“Evrende Zeki Hayatın izlerini , uzayın derinliklerinden önce , Dünyada aramak daha akıllıca bir tutum olacaktır.”
Prof. Carl Sagan

 
Ekin tarlaları üzerindeki geniş alanların gece esrarengiz bir biçimde düzleştirilmesiyle oluşan büyük geometrik modellerdir. “Hasat Çemberleri” ya da “Ekin Motifleri” olarak da bilinen bu şekiller bir gecede birdenbire belirmektedirler; kimler ya da hangi güçler tarafından oluşturuldukları görülememiş olsalarda, araştırmalar ve bulgular çok enterasan sonuçlar doğurmaktadır.

......

- Yapılacak İş
Ekin motifleri hakkındaki metin şu soruları nasıl yanıtlıyor?
1. Metnin başındaki alıntı kime ait?
2. Bu şekiller başka hangi adlarla da biliniyor?
3. Bu şekiller ne zaman ve nasıl beliriyor?

- Kayıt Listesi
......

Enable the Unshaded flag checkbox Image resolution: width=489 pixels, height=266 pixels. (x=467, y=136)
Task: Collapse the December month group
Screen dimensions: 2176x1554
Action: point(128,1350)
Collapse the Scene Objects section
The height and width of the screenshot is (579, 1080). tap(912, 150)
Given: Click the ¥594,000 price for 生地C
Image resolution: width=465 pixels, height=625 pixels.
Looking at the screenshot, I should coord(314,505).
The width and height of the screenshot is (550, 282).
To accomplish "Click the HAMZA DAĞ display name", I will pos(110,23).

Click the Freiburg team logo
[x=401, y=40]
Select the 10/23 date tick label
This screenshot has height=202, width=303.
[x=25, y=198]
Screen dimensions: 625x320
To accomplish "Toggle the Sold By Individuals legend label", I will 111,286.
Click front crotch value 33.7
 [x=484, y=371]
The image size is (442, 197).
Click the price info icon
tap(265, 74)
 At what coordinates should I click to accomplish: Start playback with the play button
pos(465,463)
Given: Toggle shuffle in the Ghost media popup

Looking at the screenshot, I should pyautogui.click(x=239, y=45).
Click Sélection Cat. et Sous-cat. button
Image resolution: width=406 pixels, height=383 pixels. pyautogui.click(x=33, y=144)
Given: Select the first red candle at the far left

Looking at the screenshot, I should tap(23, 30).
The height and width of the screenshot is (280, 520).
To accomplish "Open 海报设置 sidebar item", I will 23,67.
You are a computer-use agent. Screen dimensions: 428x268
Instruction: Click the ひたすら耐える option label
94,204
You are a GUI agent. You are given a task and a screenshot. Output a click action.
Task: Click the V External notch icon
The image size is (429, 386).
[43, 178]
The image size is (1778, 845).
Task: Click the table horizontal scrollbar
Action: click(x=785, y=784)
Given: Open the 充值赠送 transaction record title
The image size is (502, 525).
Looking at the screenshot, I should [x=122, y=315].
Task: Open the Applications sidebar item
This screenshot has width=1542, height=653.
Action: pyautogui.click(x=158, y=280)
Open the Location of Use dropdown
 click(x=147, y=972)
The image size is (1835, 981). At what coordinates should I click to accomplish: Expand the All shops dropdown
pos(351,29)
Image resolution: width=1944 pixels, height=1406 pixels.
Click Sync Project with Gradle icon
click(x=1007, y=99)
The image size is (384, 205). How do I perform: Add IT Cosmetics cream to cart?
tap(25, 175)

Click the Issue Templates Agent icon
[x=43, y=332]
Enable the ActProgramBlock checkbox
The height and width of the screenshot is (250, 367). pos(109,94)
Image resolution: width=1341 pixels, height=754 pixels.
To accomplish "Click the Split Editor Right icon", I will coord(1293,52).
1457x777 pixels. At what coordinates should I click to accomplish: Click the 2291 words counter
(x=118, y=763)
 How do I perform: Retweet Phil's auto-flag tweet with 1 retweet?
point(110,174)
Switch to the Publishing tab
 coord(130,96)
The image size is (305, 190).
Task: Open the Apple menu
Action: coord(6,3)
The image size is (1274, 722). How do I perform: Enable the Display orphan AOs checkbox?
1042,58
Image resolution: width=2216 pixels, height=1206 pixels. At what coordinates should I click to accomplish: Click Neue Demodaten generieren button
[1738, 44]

......

- Alıştırma Çıktısı
1. Prof. Carl Sagan'a ait.
2. "Hasat Çemberleri" ve "Ekin Motifleri" adlarıyla da biliniyor.
3. Bir gecede, birdenbire beliriyor.